Associação dos Pesquisadores Científicos do Estado de São Paulo diz que salário de R$ 5 mil provoca fuga de cérebros do Estado
Apesar do grave déficit no quadro de pesquisadores científicos do Estado de São Paulo, o concurso do governo estadual para apenas 11 vagas anunciou, número que representa menos de 3% do total necessário para reportar a força de trabalho nos institutos públicos de pesquisa ligados à Secretaria de Estado da Saúde (SES). Segundo dados apurados pela Associação dos Pesquisadores Científicos do Estado de São Paulo (APqC), atualmente, 368 cargas estão previstas de um total de 855 previstas em lei, o que significa que 487 posições estão vagos, comprometendo diretamente a capacidade de resposta do Estado a temas estratégicos ligados à saúde pública.

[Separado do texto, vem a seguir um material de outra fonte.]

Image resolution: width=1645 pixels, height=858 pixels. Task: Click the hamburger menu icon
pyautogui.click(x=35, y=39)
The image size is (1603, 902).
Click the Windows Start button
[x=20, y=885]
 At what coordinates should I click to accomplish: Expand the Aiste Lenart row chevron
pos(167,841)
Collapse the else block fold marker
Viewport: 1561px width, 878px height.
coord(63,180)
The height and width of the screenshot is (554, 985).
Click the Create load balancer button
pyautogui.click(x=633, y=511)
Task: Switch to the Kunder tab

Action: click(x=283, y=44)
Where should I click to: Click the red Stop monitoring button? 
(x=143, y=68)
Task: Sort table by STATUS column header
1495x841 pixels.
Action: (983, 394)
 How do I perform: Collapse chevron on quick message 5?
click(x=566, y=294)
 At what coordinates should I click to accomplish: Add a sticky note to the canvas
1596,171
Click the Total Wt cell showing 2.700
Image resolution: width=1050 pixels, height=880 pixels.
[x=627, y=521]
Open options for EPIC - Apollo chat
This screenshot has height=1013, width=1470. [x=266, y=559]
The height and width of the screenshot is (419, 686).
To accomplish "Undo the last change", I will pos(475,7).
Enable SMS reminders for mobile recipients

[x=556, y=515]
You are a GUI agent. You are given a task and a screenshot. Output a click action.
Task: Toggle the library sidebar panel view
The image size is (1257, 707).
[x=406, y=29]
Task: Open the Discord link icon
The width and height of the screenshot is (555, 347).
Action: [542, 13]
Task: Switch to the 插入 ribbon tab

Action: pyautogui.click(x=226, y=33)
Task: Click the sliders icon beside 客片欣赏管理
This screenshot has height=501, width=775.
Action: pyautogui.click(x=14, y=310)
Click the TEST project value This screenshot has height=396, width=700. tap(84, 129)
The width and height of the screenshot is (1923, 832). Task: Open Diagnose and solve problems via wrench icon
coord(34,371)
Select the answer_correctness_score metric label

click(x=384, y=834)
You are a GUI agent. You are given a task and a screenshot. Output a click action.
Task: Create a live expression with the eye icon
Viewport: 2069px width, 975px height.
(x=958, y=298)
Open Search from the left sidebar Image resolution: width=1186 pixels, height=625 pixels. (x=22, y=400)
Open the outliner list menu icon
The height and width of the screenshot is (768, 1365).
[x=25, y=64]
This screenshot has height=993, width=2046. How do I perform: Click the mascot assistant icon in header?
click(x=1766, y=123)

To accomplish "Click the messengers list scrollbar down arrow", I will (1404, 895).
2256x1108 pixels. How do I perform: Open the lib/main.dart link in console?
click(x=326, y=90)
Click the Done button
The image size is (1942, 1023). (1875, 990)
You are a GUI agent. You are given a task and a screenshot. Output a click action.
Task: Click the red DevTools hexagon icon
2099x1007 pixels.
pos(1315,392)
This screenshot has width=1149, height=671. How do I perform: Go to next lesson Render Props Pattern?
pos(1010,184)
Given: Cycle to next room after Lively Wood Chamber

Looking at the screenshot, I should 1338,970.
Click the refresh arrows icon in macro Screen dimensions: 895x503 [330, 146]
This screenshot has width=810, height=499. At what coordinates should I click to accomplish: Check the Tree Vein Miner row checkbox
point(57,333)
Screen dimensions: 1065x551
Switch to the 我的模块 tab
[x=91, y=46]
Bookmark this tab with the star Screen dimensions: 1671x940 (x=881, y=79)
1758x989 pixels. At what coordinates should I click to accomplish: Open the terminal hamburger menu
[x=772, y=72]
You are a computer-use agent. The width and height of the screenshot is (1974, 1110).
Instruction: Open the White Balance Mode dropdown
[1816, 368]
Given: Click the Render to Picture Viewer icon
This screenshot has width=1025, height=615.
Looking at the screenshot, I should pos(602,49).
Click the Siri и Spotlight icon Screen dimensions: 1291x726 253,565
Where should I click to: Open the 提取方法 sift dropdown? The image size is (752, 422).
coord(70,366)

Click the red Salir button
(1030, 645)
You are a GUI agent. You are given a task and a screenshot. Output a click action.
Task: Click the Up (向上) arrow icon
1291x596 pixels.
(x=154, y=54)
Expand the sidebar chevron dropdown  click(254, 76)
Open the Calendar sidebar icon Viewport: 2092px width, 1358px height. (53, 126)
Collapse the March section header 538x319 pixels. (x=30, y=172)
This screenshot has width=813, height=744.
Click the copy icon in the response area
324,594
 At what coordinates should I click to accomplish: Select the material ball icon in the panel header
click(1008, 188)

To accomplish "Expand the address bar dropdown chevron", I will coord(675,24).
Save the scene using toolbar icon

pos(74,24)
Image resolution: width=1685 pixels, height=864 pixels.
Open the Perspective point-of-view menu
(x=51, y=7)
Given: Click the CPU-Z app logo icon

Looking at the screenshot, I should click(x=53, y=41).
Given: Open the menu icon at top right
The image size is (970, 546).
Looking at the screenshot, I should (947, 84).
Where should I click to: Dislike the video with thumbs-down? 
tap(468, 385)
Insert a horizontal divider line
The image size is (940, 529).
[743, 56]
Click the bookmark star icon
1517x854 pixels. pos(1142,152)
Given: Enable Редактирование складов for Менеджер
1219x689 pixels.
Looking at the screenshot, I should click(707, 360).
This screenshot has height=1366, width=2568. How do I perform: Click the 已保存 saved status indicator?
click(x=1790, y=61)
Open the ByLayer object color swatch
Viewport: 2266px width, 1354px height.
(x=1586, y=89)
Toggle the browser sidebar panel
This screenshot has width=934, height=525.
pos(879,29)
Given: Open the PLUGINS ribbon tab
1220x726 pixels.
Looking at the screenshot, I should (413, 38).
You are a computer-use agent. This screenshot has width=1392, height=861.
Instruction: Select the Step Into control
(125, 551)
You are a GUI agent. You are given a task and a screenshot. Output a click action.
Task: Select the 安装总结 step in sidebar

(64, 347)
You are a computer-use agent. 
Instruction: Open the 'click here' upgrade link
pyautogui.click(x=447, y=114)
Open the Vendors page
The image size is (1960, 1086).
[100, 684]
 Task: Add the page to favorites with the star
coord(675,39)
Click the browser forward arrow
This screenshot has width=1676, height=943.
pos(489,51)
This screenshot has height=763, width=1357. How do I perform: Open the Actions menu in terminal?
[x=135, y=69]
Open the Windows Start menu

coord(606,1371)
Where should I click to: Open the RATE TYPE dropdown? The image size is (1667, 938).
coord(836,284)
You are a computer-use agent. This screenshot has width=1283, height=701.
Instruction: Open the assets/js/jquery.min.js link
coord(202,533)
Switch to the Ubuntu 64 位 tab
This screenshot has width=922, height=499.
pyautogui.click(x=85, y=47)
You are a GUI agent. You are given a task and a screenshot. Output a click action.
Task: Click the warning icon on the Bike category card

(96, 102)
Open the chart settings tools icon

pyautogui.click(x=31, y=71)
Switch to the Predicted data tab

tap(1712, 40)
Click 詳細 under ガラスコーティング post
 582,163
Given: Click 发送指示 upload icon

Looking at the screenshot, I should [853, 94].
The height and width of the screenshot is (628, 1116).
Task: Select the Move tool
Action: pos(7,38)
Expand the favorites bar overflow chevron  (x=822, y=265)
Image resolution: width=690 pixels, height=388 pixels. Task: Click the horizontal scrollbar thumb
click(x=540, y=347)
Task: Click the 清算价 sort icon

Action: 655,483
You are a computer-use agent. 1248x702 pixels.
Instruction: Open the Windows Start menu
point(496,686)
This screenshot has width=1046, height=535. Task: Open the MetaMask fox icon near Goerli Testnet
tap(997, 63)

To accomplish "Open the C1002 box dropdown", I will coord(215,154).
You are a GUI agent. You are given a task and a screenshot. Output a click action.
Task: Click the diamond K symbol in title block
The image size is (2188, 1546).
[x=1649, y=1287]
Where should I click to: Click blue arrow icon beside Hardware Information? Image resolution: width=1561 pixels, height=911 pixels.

“A pesquisa pública de base foi o que garantiu ao Brasil, durante a pandemia de covid-19, chegar a uma vacina desenvolvida pelo Instituto Butantan, uma das instituições que compõem a estrutura científica ligada à Secretaria de Estado de Saúde. Sem investimentos, estamos negligenciando o tempo de resposta para crises que seguem desafiando a sociedade, como dengue, zika, chikungunya, malária, febre amarela, chagas, dentre outras”, afirma Helena Dutra Lutgens, presidente da APqC.
As vagas previstas no concurso serão específicas apenas para o Instituto Butantan. Nenhuma contratação foi prevista para as demais instituições da Saúde, como o Instituto Adolfo Lutz, Instituto Dante Pazzaneze de Cardiologia, Instituto Lauro de Souza Lima, Instituto Pasteur, Instituto da Saúde, Laboratório de Investigação Médica-LIM (HC-USP) e Sucen, extinto em 2020 e que tem sua estrutura e pesquisadores ligados ao Pasteur.
Salário
Além da escassez de vagas, a defasagem salarial torna o cenário para a substituição de pesquisadores nos Institutos Públicos ainda mais crítico. A remuneração inicial oferecida no concurso para pesquisador científico do Butantan é de R$ 5.037,04, menos a metade do que é oferecido pela Embrapa, que em seu concurso de 2024 distribuiu vencimentos iniciais de R$ 12.814,61.
“A comparação evidencia o descompasso entre São Paulo e o restante do país quando o assunto é valorizar a ciência. É um processo de desmonte que se arrasta ao longo dos últimos anos e que se acentuou no atual no governo, fazendo com que haja uma fuga de cérebros do Estado mais importante do país”, destaca Lutgens.
Os pesquisadores também enfrentaram perda salarial ao longo dos últimos anos. Segundo estudo feito pela APqC, enquanto a inflação atingiu 92,68% entre novembro de 2013 e março de 2025, o salário dos pesquisadores foi reajustado em apenas 20,68%.
Outras secretárias
Além da falta de pesquisadores na área da saúde, as Secretarias de Agricultura e Abastecimento (SAA) e de Meio Ambiente, Infraestrutura e Logística (Semil) também enfrentam um apagão de ciência. Na SAA, 448 cargas de pesquisador estão fornecidas, enquanto 746 permanecem vagas. Já na Semil, o número é ainda mais reduzido: apenas 130 pesquisadores em atividade, frente a 152 vagas em aberto.
“Estamos diante de um processo de desmonte silencioso. A ciência paulista resiste, mas sem pesquisadores, laboratórios e condições adequadas, não há como atender às necessidades da população com qualidade e inovação, especialmente diante do cenário de crise climática”, alerta Lutgens.
O problema se estende ainda às carreiras de apoio, fundamentais para o funcionamento diário dos institutos e manutenção das áreas de pesquisa. Na Secretaria da Agricultura, apenas 621 cargas de apoio estão fornecidas, enquanto 3.793 permanecem vagos. Na Saúde, são 282 provisões e 1.831 vagos; e na SEMIL, 212 profissionais atuam em meio a um déficit de 1.092 cargas não ocupadas.
Atualmente, São Paulo conta com 16 Institutos Públicos de pesquisa. Somando cargos de pesquisador e carreiras de apoio, são mais de oito mil postos de trabalho no Estado.
“É impossível planejar o futuro da pesquisa pública com esse nível de reposição. Estamos perdendo cérebros, know-how e capacidade instalada que levaram décadas para ser construído”, afirma.